2. Allergic (Hypersensitivity) Reactions
Exaggerated immune responses to environmental antigens (allergens, drugs, foreign proteins) cause tissue damage. These are classified into four types:
| Type | Mechanism | Example |
|---|
| Type I (Immediate) | IgE-mediated mast cell/basophil degranulation → release of histamine, leukotrienes | Anaphylaxis, allergic asthma |
| Type II (Cytotoxic) | IgG/IgM antibodies bind to cell-surface antigens → complement activation, opsonization, ADCC → cell lysis | Penicillin-induced hemolytic anemia, transfusion reactions |
| Type III (Immune complex) | Antigen-antibody complexes deposit in tissues → complement activation → neutrophil influx → tissue injury | Serum sickness, SLE vasculitis |
| Type IV (Delayed/Cell-mediated) | CD4⁺ T cells (Th1/Th17) and CD8⁺ cytotoxic T cells → cytokine release and direct cell killing | Tuberculin skin reaction, contact dermatitis, graft rejection |
3. Excessive or Chronic Immune Responses to Microbes
Even when directed at pathogens, a prolonged or exaggerated immune response can "overshoot" and destroy bystander healthy tissue.
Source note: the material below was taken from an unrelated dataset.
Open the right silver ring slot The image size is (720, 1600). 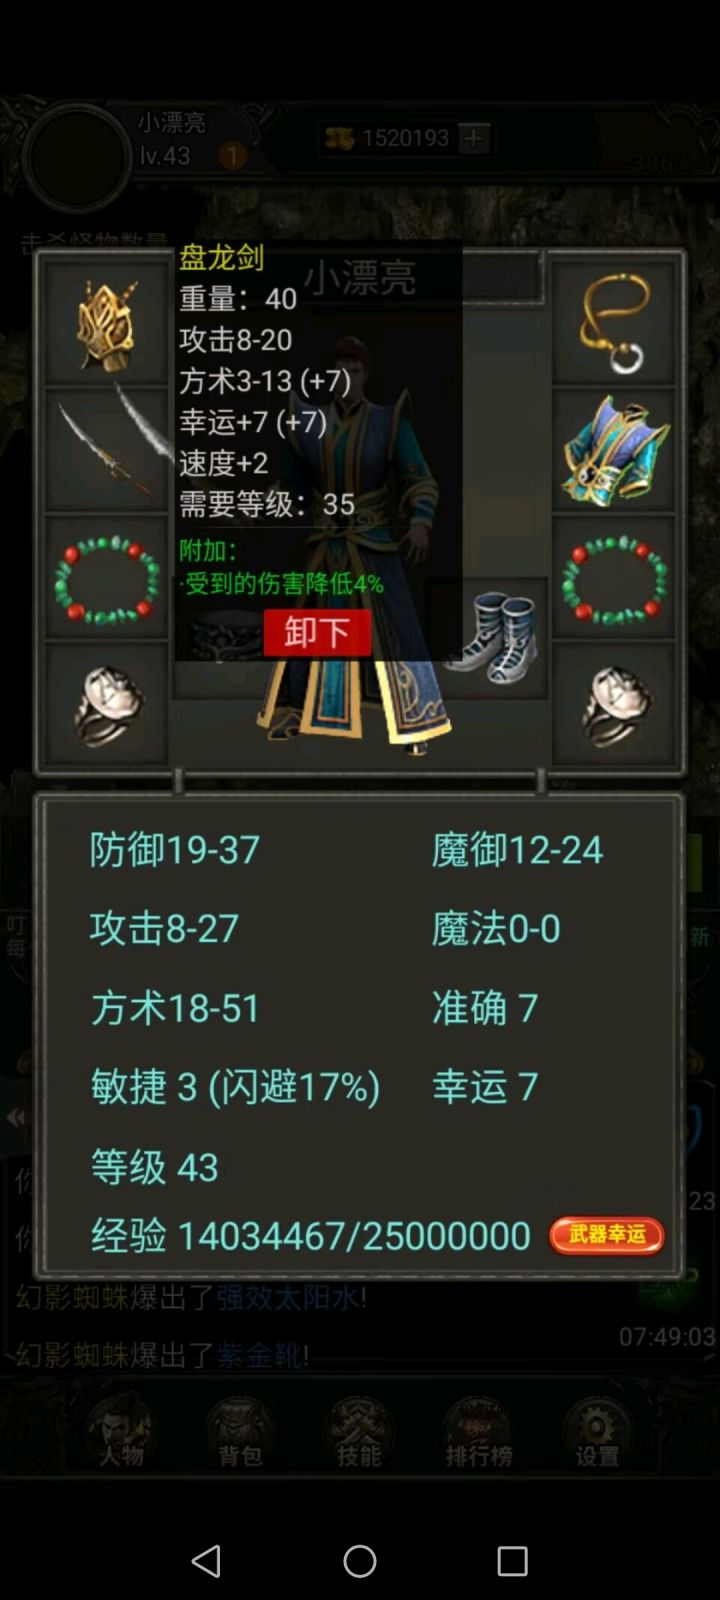tap(614, 705)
For example, chronic granulomatous inflammation in tuberculosis causes significant tissue damage.
Common Final Pathway
In all these situations, the immune response elicits inflammation, and it is the inflammatory reaction — via reactive oxygen species, proteolytic enzymes, complement proteins, and cytokines — that ultimately causes cell and tissue injury.
Key concept (Robbins): "Immune reactions can result in cell and tissue injury. Examples are autoimmune reactions against one's own tissues, allergic reactions against environmental substances, and excessive or chronic immune responses to microbes. In all these situations, the immune responses elicit inflammatory reactions, and inflammation is often the cause of damage to cells and tissues."